══ Selected extract
As a result of all these measures, Haffner
Energy's cash burn rate has been reduced by 58% or €1.4M over
the last twelve months to reach an average monthly level of
€1M.
As of 09/30/2024, working capital stood at
€14,291k, up from €13,368k as of 09/30/2023, mainly due to the
increase in inventories and work-in-progress in Marolles.
Available cash at 09/30/2024 amounted to €3,637k.
The other elements of Haffner Energy's
financial position did not vary substantially during the period,
with the exception of:
-
On the assets side, inventories and assets under management
continued to increase to €13,395k (up from €10,145k at
03/31/2024, i.e. +€3,250k) mainly due to the installation of the
Marolles site, taken into account on the basis of equipment costs.
This movement was broadly offset by the decrease in other
current assets, to €8,171k (down from €11,590k at 03/31/2024,
i.e. -€3,419k), under the combined effect of the reduction in
receivables under the CIR and VAT.
-
On the liabilities side, the decrease in shareholders'
equity from €26,768k at 31/03/2024 down to €21,165k (i.e.
-€5,534k) mainly due to the allocation of n-1 income in reserve and
a decrease in current liabilities from around €12,849k at
03/31/2024 down to €10,821k (i.e. -€2,028k), due in particular to
the reduction in financial and supplier debts. It should be noted
that there was a very slight increase in provisions for risks
(+€130k).
The company has carried out a review of its
liquidity risk and considers that it will have sufficient cash to
finance its activities until September 30, 2025. This assertion is
based in particular on the continuous production of hydrogen at its
new site in Marolles early 2025, enabling the signature of
equipment contracts for hydrogen production in H2 FY 2024-2025, and
on the successful completion, before the end of the fiscal year
at March 31, 2025, of the fundraising in progress.
- PROJECTS ET PROSPECTS
In H2 FY 2024-2025, Haffner Energy's
teams will remain focused on three major strategic
priorities:
-
Starting green hydrogen production at the Marolles site,
which conditions the signing of the first contracts expected by the
end of FY 2024-2025 ;
-
Finalizing the fund-raising round announced last June. Led
by the investment bank Avolta, steps taken to seek additional
financing to support Haffner Energy's growth and expansion of its
business model have enabled the company to keep a busy schedule
of meetings with investors specializing in energy and cleantech
over the past few months. In this context, a great deal of work
has been done to reassess the company's prospects. Advanced
discussions are underway with several counterparties. The company
is very confident that this process will be completed by the end of
the financial year (31/03/2025) ;
-
The conversion of two hydrogen production projects into
orders, which should take place as soon as hydrogen production
stabilizes at the Marolles site.
════
══ Extracted material
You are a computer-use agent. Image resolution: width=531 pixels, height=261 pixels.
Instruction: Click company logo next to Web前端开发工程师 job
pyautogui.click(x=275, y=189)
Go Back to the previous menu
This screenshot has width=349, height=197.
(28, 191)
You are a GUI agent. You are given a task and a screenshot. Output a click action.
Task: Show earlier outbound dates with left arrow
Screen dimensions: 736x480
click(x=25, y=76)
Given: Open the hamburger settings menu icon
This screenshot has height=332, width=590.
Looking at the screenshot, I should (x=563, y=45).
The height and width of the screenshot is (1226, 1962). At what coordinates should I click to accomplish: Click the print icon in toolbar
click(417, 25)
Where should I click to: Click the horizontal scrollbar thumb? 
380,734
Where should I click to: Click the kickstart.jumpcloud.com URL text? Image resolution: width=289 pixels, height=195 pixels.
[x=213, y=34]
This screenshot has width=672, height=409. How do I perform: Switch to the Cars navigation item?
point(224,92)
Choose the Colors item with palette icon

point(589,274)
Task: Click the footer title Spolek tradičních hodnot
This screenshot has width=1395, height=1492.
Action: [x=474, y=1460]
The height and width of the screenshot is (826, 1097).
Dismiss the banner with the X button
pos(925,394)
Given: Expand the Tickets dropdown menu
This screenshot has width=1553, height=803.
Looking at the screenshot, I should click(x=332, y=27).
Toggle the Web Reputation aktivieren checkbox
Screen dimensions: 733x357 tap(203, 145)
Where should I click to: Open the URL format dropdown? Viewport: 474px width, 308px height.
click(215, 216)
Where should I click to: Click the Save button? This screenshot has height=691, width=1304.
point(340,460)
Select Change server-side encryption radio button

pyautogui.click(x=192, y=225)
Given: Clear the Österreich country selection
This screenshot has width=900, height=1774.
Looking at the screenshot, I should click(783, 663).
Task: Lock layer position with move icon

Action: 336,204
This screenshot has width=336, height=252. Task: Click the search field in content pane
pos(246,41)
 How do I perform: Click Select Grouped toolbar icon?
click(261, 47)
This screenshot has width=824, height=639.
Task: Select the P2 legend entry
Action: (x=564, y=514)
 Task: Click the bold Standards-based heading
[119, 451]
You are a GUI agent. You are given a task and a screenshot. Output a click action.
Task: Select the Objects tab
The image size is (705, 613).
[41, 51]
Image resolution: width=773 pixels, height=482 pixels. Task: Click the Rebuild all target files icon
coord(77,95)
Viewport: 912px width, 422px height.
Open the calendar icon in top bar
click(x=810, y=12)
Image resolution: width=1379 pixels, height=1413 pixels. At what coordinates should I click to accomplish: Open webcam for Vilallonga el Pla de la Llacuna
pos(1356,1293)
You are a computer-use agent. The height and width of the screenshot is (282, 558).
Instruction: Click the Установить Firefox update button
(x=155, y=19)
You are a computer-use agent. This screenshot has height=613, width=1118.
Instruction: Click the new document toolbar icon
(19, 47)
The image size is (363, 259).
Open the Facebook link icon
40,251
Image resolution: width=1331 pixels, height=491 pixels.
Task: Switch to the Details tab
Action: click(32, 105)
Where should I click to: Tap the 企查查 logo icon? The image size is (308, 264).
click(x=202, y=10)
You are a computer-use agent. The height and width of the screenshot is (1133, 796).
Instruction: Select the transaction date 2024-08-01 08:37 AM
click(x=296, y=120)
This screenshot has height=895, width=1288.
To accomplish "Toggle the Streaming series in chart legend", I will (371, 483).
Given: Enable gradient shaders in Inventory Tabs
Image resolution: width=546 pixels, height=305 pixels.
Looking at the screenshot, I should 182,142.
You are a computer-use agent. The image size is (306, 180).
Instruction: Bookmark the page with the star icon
════
--- Objective 1 ---
Using the Haffner Energy report, mark each statement yes or no and quote the words that decide it: (a) Available cash at 09/30/2024 was €3,637k. (b) Working capital was lower at 09/30/2024 than at 09/30/2023. (c) Provisions for risks went down slightly.
--- Objective 2 ---
According to the Haffner Energy report, which investment bank is leading the fund-raising round?
--- Objective 3 ---
Write the next part of the Haffner Energy report, picking up after its last sentence.
The data plays no part in this work.

--- Answer 1 ---
(a) Yes: "Available cash at 09/30/2024 amounted to €3,637k."
(b) No: "working capital stood at €14,291k, up from €13,368k as of 09/30/2023"
(c) No: "there was a very slight increase in provisions for risks (+€130k)."

--- Answer 2 ---
Avolta.

--- Answer 3 ---
In the longer run, the Group's outlook as
defined by the Business Plan drawn up at the time of the
fundraising project is based on the following bases:
-
Addressable markets (SAF for aviation, syngas for industry
and heating networks, green hydrogen for industry and mobility,
biogenic carbon for industry and the production of SAF and e-SAF,
methanol for maritime transport or hydrogen transport) are
expected to grow globally, estimated at 90x by 2050 compared to
2024, reaching €1,603 Bn globally. In the shorter term, by
2030, they are expected to increase globally by more than 10,
from €18Bn this year to €207Bn in 2030, driven by a global
momentum of new regulations and incentives (Sources: EY
report, Strategy & SAF 2022 report, McKinsey Hydrogen 2023
report).
-
The competitive benchmark carried out by Avolta confirms the
major competitive advantage that the biomass agnostic
characteristic of its technology and the value of the co-products
from its biomass thermolysis technology should represent for
Haffner Energy.
These prospects are reflected in particular in a
gradual acceleration in revenue expected after the closing of FY
2024-2025 to reach €145M at 03/31/2027 and €385M at
03/31/2028.
As a reminder, goals announced by Haffner
Energy when its FY 2023-2024 annual results were published,
were:
-
Revenue of €165M at 03/31/2027, before a strong acceleration
expected to come from SAF projects, with a revenue target of €330M
at 03/31/2028
-
EBITDA at breakeven at 03/31/2026
The Business Plan drawn up with Avolta at the
time of the fundraising therefore confirms the overall relevance of
the medium-term objectives, while reassessing the overall potential
of the market.
At the date of this press release, audit
procedures are in progress.
Upcoming events
Shareholders webinar :
December 18, 2024 at 6:00 p.m. by videoconference
(Registration :
https://events.teams.microsoft.com/event/c46ec8ca-a608-47b1-b37f-6fddb67018b5@414841cd-89de-41c6-bae3-ce20aefb6f9b)
2024-2025 Annual
Results :
June 18, 2025
Annual General Meeting
:
September 10, 2025
More detailed financial information on the
half-year financial statements as of 30/09/2024 is available on
the www.haffner-energy.com website.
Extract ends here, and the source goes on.